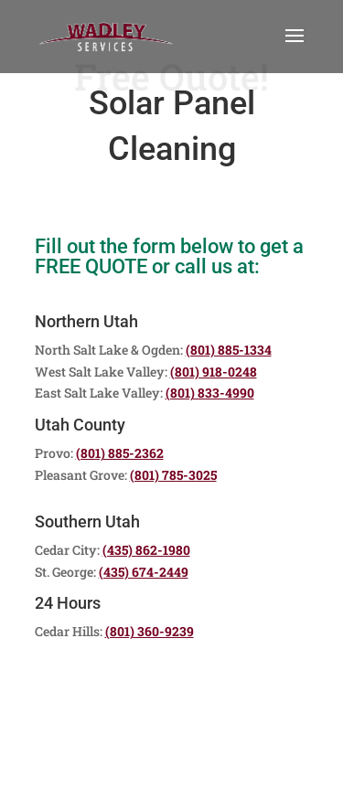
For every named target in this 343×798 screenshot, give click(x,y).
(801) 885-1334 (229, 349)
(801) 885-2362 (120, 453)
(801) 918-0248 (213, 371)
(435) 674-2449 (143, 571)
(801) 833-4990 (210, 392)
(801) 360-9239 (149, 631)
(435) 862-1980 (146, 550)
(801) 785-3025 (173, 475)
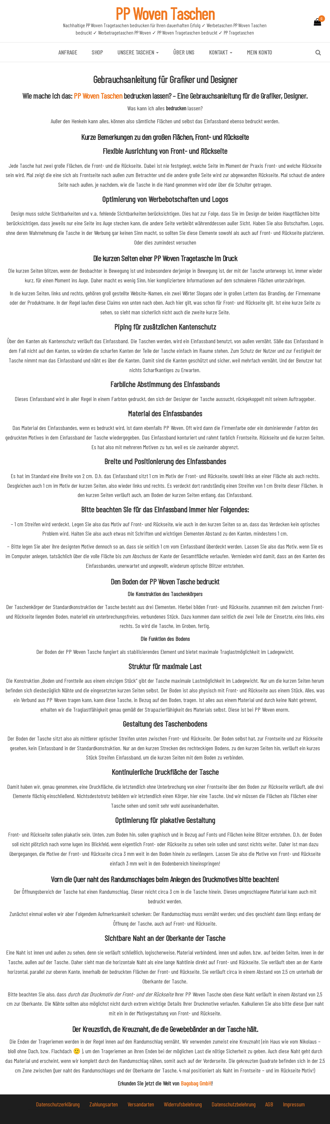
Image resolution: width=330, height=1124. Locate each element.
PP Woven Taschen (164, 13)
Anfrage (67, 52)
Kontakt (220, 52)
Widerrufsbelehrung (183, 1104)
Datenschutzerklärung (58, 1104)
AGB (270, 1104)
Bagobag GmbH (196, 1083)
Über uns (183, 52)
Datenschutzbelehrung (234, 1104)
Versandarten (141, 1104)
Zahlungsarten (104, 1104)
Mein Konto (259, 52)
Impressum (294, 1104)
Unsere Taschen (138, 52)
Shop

### GOAL
In the material starting at the line containing "Kontakt (220, 52)" and ending at the last line of the material, rename "Mein Konto" to "Mein Profil". Write out only those lines, with everything else unchanged.

### EXERCISE ANSWER
Kontakt (220, 52)
Widerrufsbelehrung (183, 1104)
Datenschutzerklärung (58, 1104)
AGB (270, 1104)
Bagobag GmbH (196, 1083)
Über uns (183, 52)
Datenschutzbelehrung (234, 1104)
Versandarten (141, 1104)
Zahlungsarten (104, 1104)
Mein Profil (259, 52)
Impressum (294, 1104)
Unsere Taschen (138, 52)
Shop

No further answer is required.